New subject: [Pharo-users] Hapax/CodeFu changes and example script

17 Jan 2013


      Hi guys,
For those working in information retrieval, for example for doing td-idf 
ranking, you can find adapted packages: "Hapax" and "CodeFu" in the 
BioSmalltalk repository http://ss3.gemstone.com/ss/BioSmalltalk.html . I 
have translated some VW specific code to Pharo 1.4 (under Windows 
requires the ProcessWrapper package) and adapted some Hapax methods to 
work with corpus in different languages.
This is an example script for a corpus in Spanish:
| corpus tdm documents |
corpus := HXSpanishCorpus new.
documents := 'el río Danubio pasa por Viena, su color es azul
el caudal de un río asciende en Invierno
el río Rhin y el río Danubio tienen mucho caudal
si un río es navegable, es porque tiene mucho caudal'.
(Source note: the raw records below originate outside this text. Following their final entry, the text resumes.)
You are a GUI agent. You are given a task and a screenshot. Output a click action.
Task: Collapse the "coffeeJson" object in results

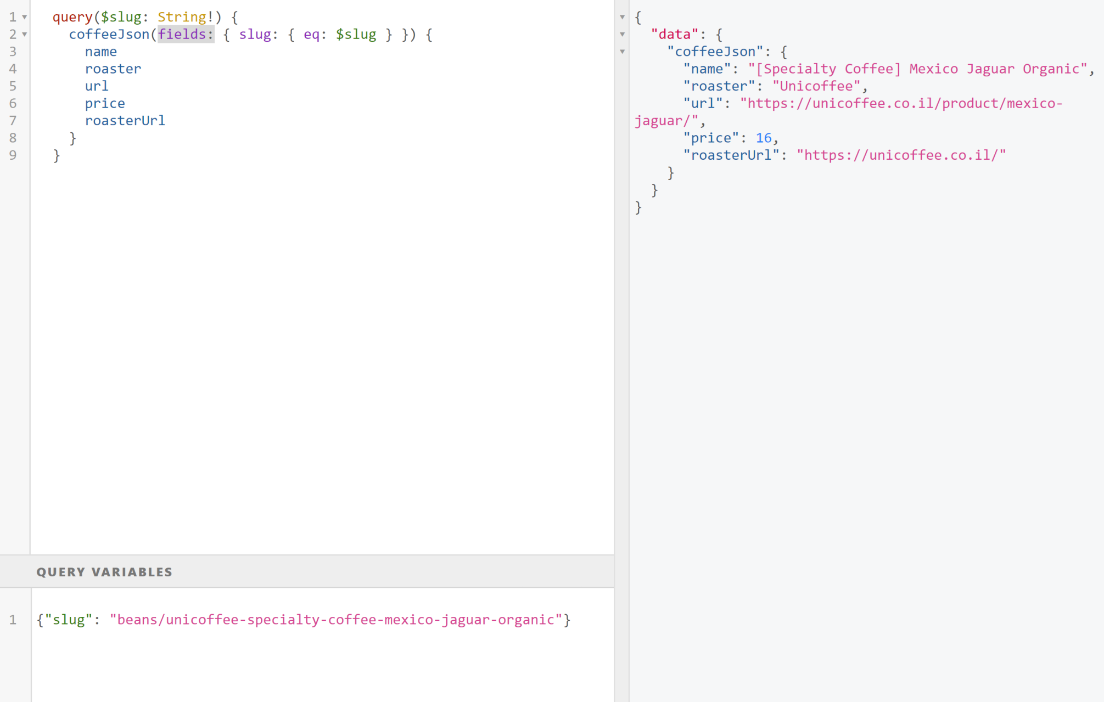pos(622,52)
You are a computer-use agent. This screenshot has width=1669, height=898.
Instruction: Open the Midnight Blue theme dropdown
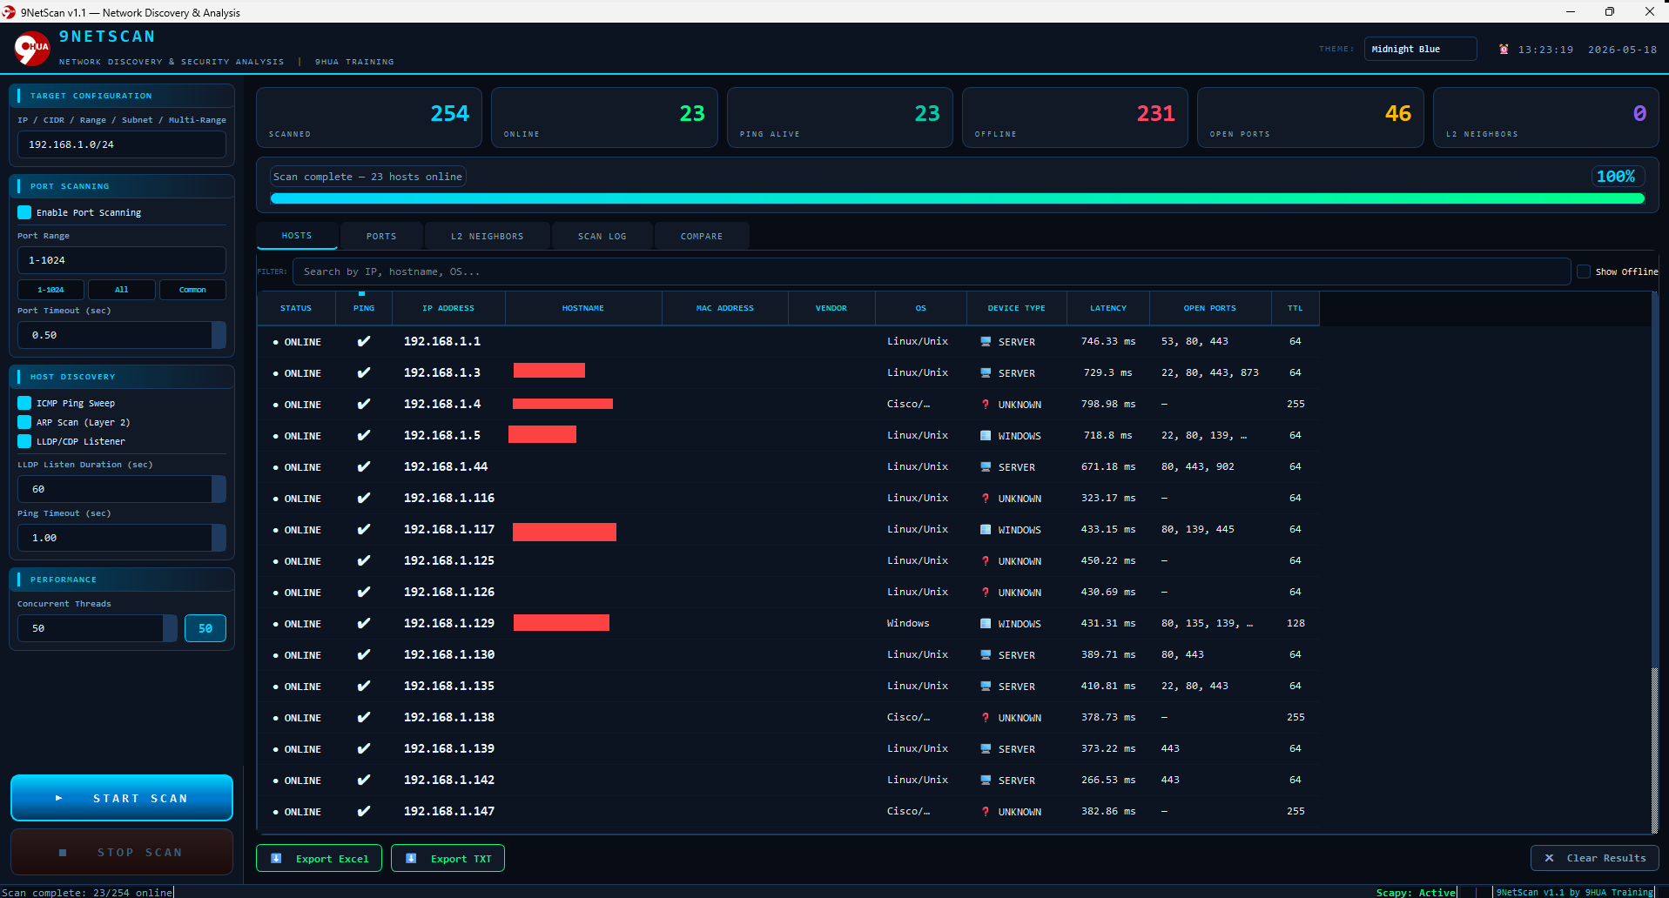point(1420,49)
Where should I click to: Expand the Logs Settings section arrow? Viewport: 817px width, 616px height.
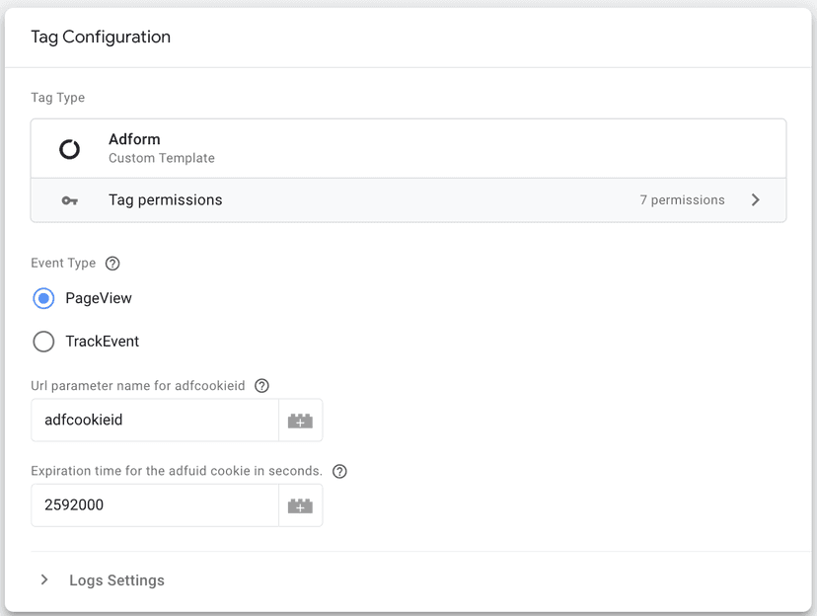coord(43,579)
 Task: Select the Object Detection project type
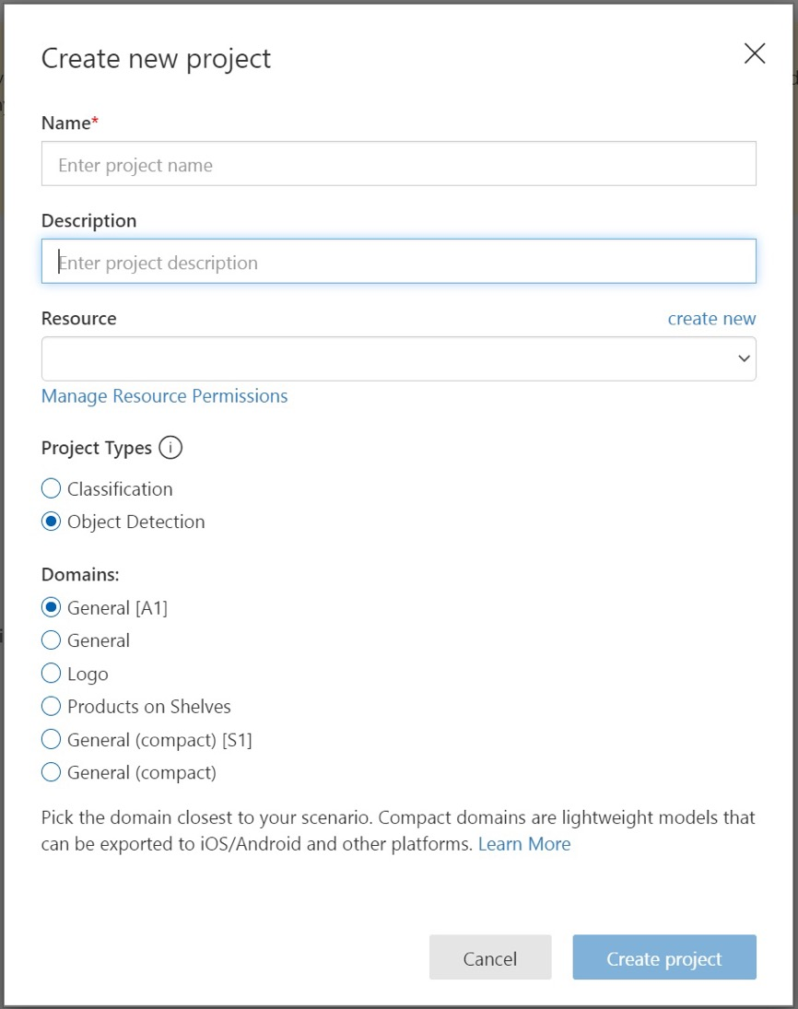51,521
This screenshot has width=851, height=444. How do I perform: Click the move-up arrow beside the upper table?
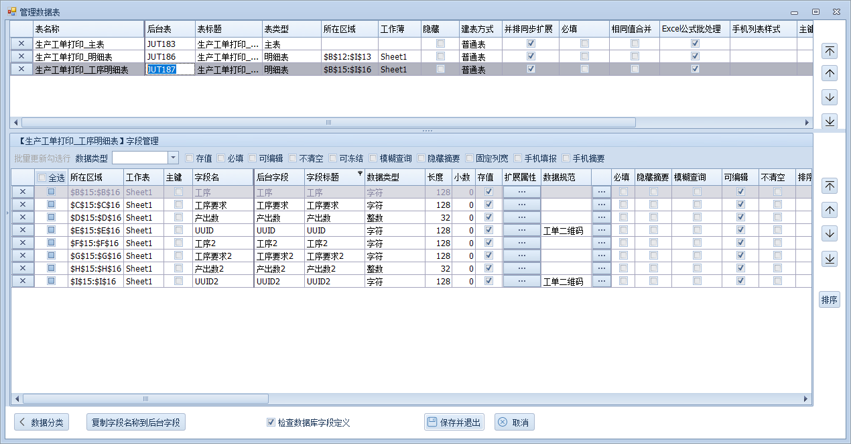coord(830,74)
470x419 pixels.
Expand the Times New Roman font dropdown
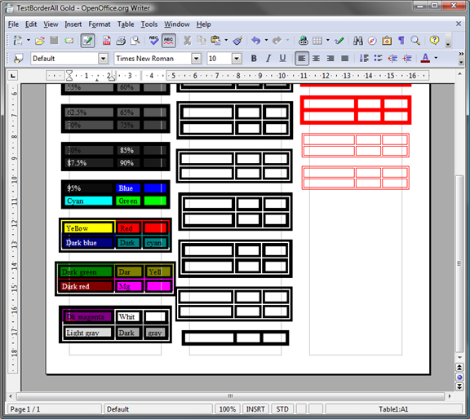197,59
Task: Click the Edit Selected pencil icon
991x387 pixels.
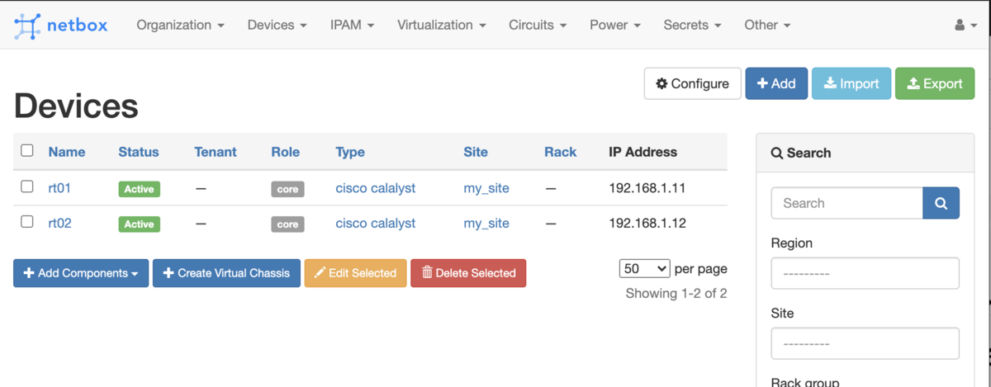Action: 320,273
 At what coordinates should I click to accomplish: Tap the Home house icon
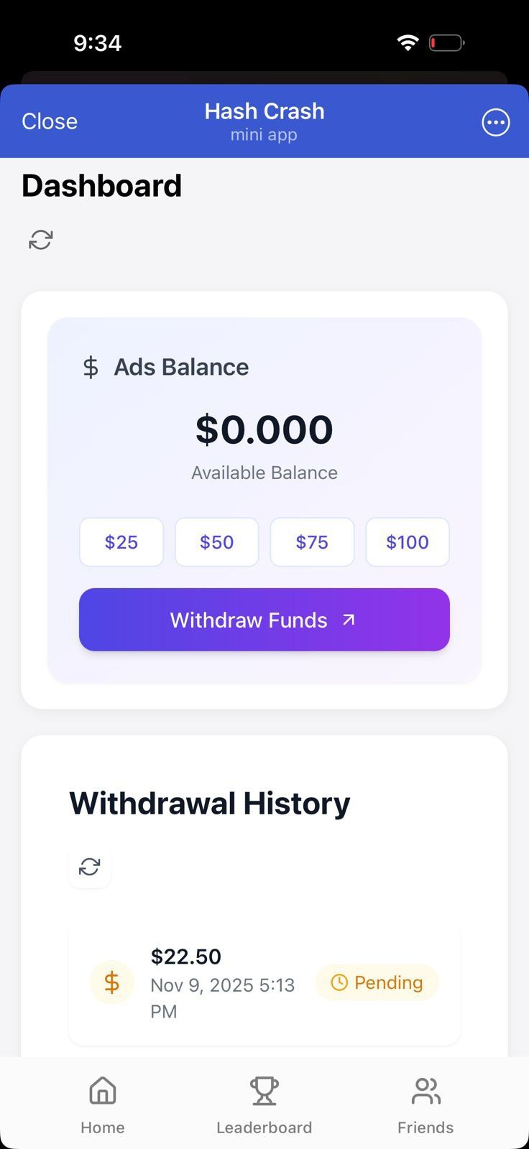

documents lines doWithIndex: [: doc : index |
    corpus
    	addDocument: index asString
    	with: (Terms new
    		addString: doc
    		using: CamelcaseScanner;
    		yourself)].
corpus removeStopwords.
corpus stemAll.
tdm := TermDocumentMatrix on: corpus.
Feel free to integrate to any repository. If you want to add a language 
just see methods with selectors including "spanish".
Cheers,
Hernán